→ Assignment: Look below for the line containing "Help (584, 2363)"; from there, print each line exactly up to and including the line containing "Lire (584, 1915)", and stop.

→ Information provided:
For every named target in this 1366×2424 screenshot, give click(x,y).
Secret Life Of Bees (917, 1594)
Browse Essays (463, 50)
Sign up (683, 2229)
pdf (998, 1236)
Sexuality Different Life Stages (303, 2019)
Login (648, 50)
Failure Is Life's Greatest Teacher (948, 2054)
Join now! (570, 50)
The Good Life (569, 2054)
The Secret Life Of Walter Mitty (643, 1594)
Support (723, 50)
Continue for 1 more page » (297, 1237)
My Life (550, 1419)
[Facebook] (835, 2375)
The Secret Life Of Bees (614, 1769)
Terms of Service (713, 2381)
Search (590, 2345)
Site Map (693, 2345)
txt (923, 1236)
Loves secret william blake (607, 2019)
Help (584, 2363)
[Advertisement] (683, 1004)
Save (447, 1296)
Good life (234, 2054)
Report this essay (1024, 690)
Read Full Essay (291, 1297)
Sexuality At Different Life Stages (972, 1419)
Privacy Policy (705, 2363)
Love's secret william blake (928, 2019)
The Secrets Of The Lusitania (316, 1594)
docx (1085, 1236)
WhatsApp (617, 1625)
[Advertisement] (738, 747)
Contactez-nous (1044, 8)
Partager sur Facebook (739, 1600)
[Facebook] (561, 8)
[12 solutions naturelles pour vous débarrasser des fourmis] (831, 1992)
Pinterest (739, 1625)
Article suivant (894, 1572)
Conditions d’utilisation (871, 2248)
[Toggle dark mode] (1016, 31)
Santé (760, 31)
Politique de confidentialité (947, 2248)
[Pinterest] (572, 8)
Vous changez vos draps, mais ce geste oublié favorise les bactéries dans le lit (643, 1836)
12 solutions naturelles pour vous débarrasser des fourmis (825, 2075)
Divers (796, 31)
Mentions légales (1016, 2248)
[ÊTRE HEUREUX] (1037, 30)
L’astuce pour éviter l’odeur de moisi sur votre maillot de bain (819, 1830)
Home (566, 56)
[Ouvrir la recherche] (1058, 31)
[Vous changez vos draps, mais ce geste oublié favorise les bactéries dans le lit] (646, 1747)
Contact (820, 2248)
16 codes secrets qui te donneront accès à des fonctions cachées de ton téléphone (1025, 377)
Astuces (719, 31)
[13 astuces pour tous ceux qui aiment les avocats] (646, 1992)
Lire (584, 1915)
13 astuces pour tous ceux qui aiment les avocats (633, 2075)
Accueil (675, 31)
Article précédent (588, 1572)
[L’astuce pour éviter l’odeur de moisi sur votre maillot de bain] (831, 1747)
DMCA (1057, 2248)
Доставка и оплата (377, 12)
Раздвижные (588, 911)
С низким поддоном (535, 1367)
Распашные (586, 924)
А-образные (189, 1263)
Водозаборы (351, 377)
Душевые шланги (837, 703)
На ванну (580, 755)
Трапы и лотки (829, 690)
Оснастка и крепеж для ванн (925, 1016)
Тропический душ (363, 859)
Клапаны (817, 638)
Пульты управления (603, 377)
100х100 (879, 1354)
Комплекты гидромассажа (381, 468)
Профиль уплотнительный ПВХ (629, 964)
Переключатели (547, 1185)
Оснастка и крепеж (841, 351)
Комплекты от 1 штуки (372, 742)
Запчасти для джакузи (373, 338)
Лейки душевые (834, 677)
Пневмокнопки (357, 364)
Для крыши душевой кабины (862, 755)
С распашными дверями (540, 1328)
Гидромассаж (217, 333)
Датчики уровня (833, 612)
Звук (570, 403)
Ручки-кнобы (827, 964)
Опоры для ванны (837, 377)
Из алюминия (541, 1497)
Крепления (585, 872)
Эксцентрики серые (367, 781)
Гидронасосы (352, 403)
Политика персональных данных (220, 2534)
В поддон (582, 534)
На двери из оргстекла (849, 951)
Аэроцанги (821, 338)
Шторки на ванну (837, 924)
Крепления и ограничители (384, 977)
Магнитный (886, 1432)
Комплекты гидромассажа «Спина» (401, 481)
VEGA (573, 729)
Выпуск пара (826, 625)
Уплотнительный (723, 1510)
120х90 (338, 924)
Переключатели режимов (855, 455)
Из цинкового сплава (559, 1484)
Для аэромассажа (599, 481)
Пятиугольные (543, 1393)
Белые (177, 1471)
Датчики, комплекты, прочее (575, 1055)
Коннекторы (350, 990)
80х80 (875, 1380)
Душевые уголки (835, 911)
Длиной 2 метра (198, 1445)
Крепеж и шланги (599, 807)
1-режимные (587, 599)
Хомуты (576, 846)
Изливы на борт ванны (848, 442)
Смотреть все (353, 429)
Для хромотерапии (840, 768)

→ Exercise output:
Help (584, 2363)
[Advertisement] (683, 1004)
Save (447, 1296)
Good life (234, 2054)
Report this essay (1024, 690)
Read Full Essay (291, 1297)
Sexuality At Different Life Stages (972, 1419)
Privacy Policy (705, 2363)
Love's secret william blake (928, 2019)
The Secrets Of The Lusitania (316, 1594)
docx (1085, 1236)
WhatsApp (617, 1625)
[Advertisement] (738, 747)
Contactez-nous (1044, 8)
Partager sur Facebook (739, 1600)
[Facebook] (561, 8)
[12 solutions naturelles pour vous débarrasser des fourmis] (831, 1992)
Pinterest (739, 1625)
Article suivant (894, 1572)
Conditions d’utilisation (871, 2248)
[Toggle dark mode] (1016, 31)
Santé (760, 31)
Politique de confidentialité (947, 2248)
[Pinterest] (572, 8)
Vous changez vos draps, mais ce geste oublié favorise les bactéries dans le lit (643, 1836)
12 solutions naturelles pour vous débarrasser des fourmis (825, 2075)
Divers (796, 31)
Mentions légales (1016, 2248)
[ÊTRE HEUREUX] (1037, 30)
L’astuce pour éviter l’odeur de moisi sur votre maillot de bain (819, 1830)
Home (566, 56)
[Ouvrir la recherche] (1058, 31)
[Vous changez vos draps, mais ce geste oublié favorise les bactéries dans le lit] (646, 1747)
Contact (820, 2248)
16 codes secrets qui te donneront accès à des fonctions cachées de ton téléphone (1025, 377)
Astuces (719, 31)
[13 astuces pour tous ceux qui aiment les avocats] (646, 1992)
Lire (584, 1915)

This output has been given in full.